Als Schlußfolgerung dieser Feststellungen ergibt sich daher aus der Sicht der erkennenden Behörde, daß es sich bei der dem Berufungswerber zu Punkt 2) des angefochtenen Bescheides angeführten und angelasteten Tätigkeit um die gewerbsmäßige Durchführung einer Enterdigung gehandelt hat.
Der Aktenlage nach führte der Berufungswerber nämlich genau jene Tätigkeiten aus, die dem § 130 Abs 1 Z 1 GewO 1994 nach dem Gewerbe der Bestatter vorbehalten sind.
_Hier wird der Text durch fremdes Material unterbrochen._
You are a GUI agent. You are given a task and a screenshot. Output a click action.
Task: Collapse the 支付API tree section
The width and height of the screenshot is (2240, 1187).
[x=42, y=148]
Wenngleich die Berufungsbehörde zwar den angefochtenen Bescheid nach jeder Richtung abändern kann, so bleibt diese Berechtigung doch auf die Ahndung der dem Beschuldigten im Strafverfahren I. Instanz zur Last gelegten Tat beschränkt (vgl. VwGH 24.6.1948, Slg. 460A, 7.12.1978, 859/77 u.a.). Die Bestätigung des angefochtenen Straferkenntnisses unter gleichzeitiger Abänderung des Spruches durch Heranziehung einer bisher dem Berufungswerber nicht zur Last gelegten Tat erweist sich aber als unzulässig (siehe VwGH 17.3.1980, 2251/79, 23.4.1986, 85/03/0171).
Es ist daher dem Unabhängigen Verwaltungssenat für die Steiermark als Berufungsbehörde verwehrt, dem Berufungswerber in der Berufungsentscheidung eine Übertretung der Gewerbeordnung 1994 anzulasten bzw. vorzuwerfen, käme doch ein derartiges Vorgehen einer unzulässigen Auswechslung der als erwiesen angenommenen Tat gleich (siehe VwGH 27.9.1962, Slg. 5871A, 15.3.1979, 3055/78).
Gemäß § 45 Abs 1 Z 2 VStG hat die Behörde von der Einleitung oder Fortführung eines Strafverfahrens abzusehen und die Einstellung zu verfügen, wenn der Beschuldigte die ihm zur Last gelegte Verwaltungsübertretung nicht begangen hat oder Umstände vorliegen, die die Strafbarkeit aufheben oder ausschließen.
Zufolge der vorstehenden Feststellungen war daher spruchgemäß zu entscheiden.